The CMS‑1500 paper claim form is designed to list six line items in Block 24. If more than six line items are billed on a paper claim, a provider may attach additional forms (pages) totaling no more than 28 line items. The first page of a multipage claim must contain all the required billing information. On subsequent pages of the multipage claim, the provider should identify the client’s name, diagnosis, information required for services in Block 24, and the page number of the attachment (for example, page 2 of 3) in the top right-hand corner of the form and indicate “continued” in Block 28. The combined total charges for all pages should be listed on the last page in Block 28.
Note:
Providers who submit professional claims for inpatient services are required to include only the facility’s NPI on the CMS-1500 paper claim form or electronic equivalent. The CMS-1500 paper claim form and electronic equivalents do not have a field for the facility’s TPI.
6.4.2.7.2
The total number of details allowed for an institutional claim by the TMHP claims processing system (C21) is 28. C21 merges like revenue codes together for inpatient claims to reduce the lines to 28 or less. If the C21 merge function is unable to reduce the lines to 28 or less, the claim will be denied, and the provider will need to reduce the number of details and resubmit the claim.

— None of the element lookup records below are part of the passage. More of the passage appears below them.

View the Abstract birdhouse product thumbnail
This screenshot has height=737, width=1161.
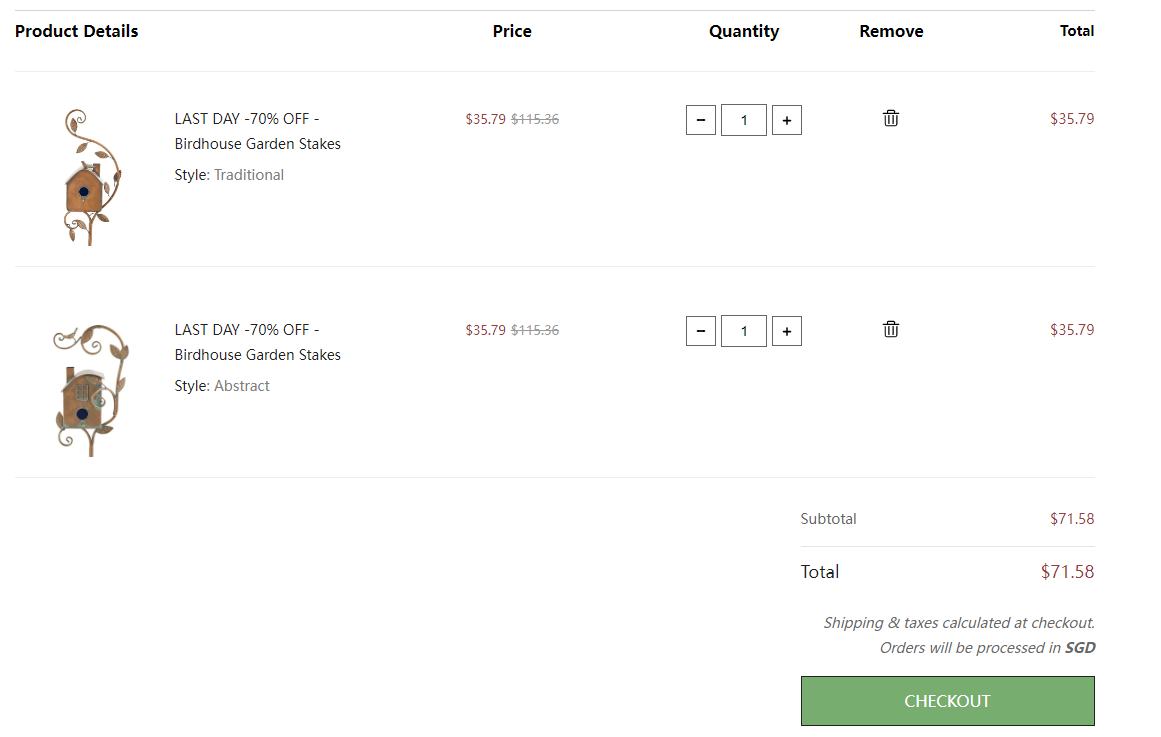point(89,388)
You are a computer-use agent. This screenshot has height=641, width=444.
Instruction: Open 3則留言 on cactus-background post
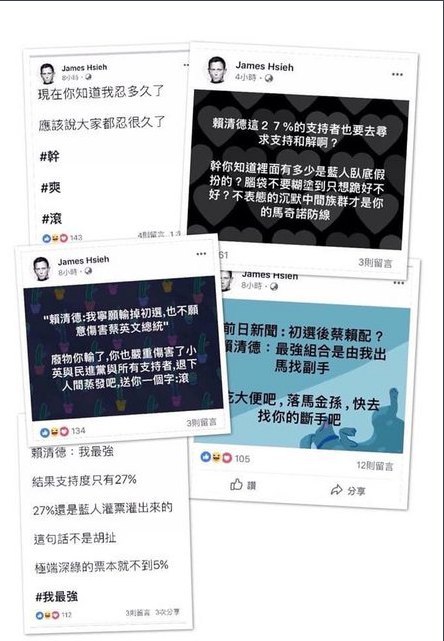[202, 423]

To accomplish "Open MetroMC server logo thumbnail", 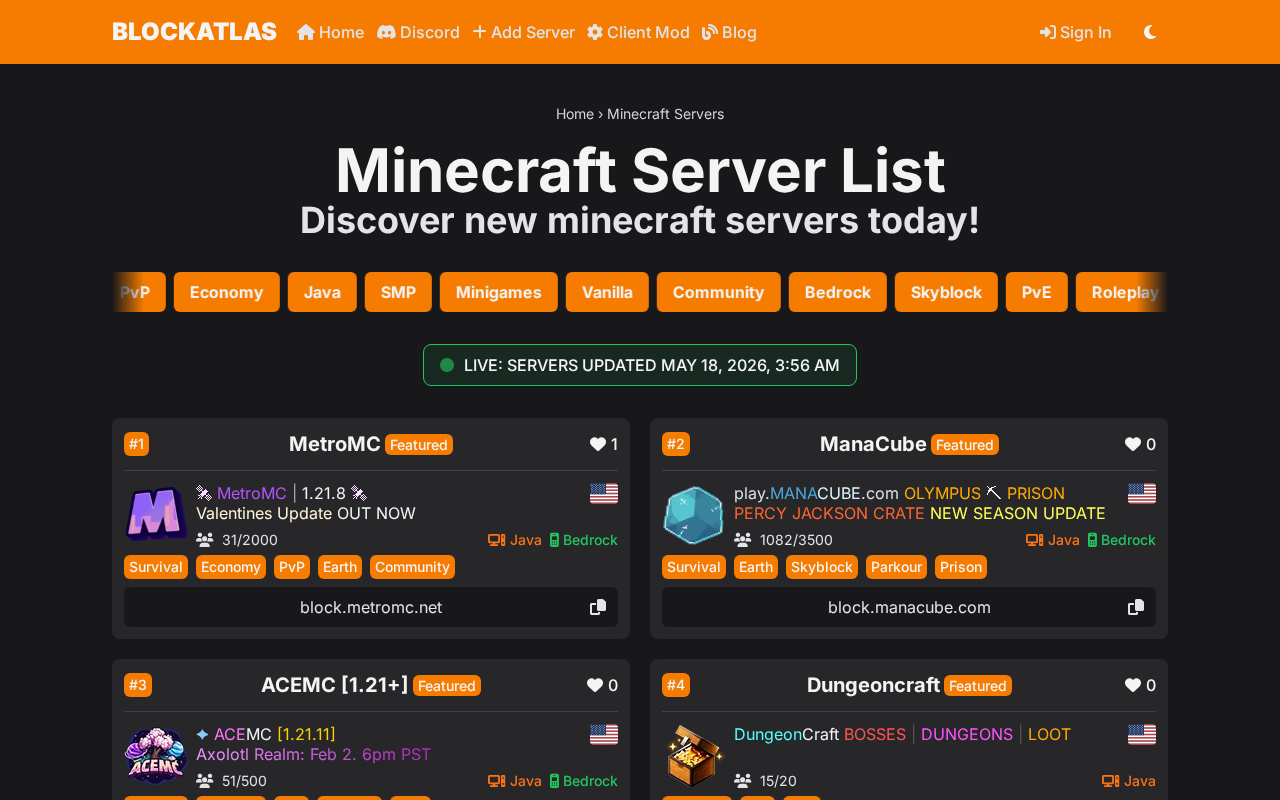I will point(156,514).
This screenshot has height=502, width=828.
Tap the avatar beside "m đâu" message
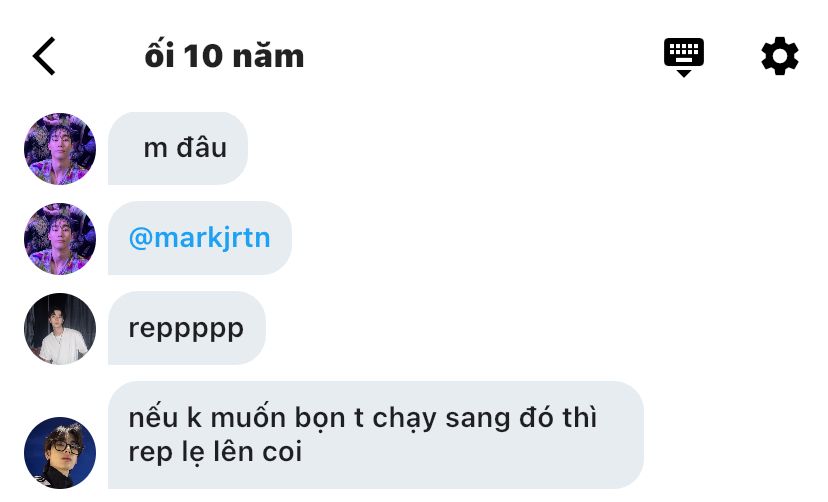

An EDI approved electronic format of the UB-04 CMS-1450 is designed to list 71 lines. C21 merges like revenue codes together to reduce the lines to 28 or less.
Providers submitting electronic claims using TexMedConnect may not submit more than 28 lines. If the services exceed the 28 lines, the provider may submit another claim for the additional lines or merge codes.
The paper UB-04 CMS-1450 is designed to list 23 lines in Block 43. If services exceed the 23‑line limitation, the provider may attach additional pages. The first page of a multipage claim must contain all required billing information. On subsequent pages, the provider identifies the client’s name, diagnosis, all information required in Block 43, and the page number of the attachment (e.g., page 2 of 3) in the top right-hand corner of the form and indicate “continued” on Line 23 of Block 47. The combined total charges for all pages should be listed on the last page on Line 23 of Block 47.
When splitting a claim, all pages must contain the required information. Usually, there are logical breaks to a claim. For example, the provider may submit the surgery charges in one claim and the subsequent recovery days in the next claim.
TEFRA hospitals are required to submit all charges.
6.4.2.7.3
Medicaid present-on-admission (POA) reporting is required for all inpatient hospital claims that are paid under prospective payment basis methodology. No hospitals are exempt from this POA requirement.
Medicare crossover hospital claims must also comply with the Medicaid requirement to include the POA values. Claims submitted without the POA indicators are denied. POA values are:
 
Diagnosis was present at the time of admission.
Diagnosis was not present at the time of admission.
Documentation was insufficient.
Note:
Depending on the POA indicator value, the DRG may be recalculated, which could result in a lower payment to the hospital facility provider. If the number of days on an authorization is higher than the number of days allowed as a result of a POA DRG recalculation, the lesser of the number of days is reimbursed.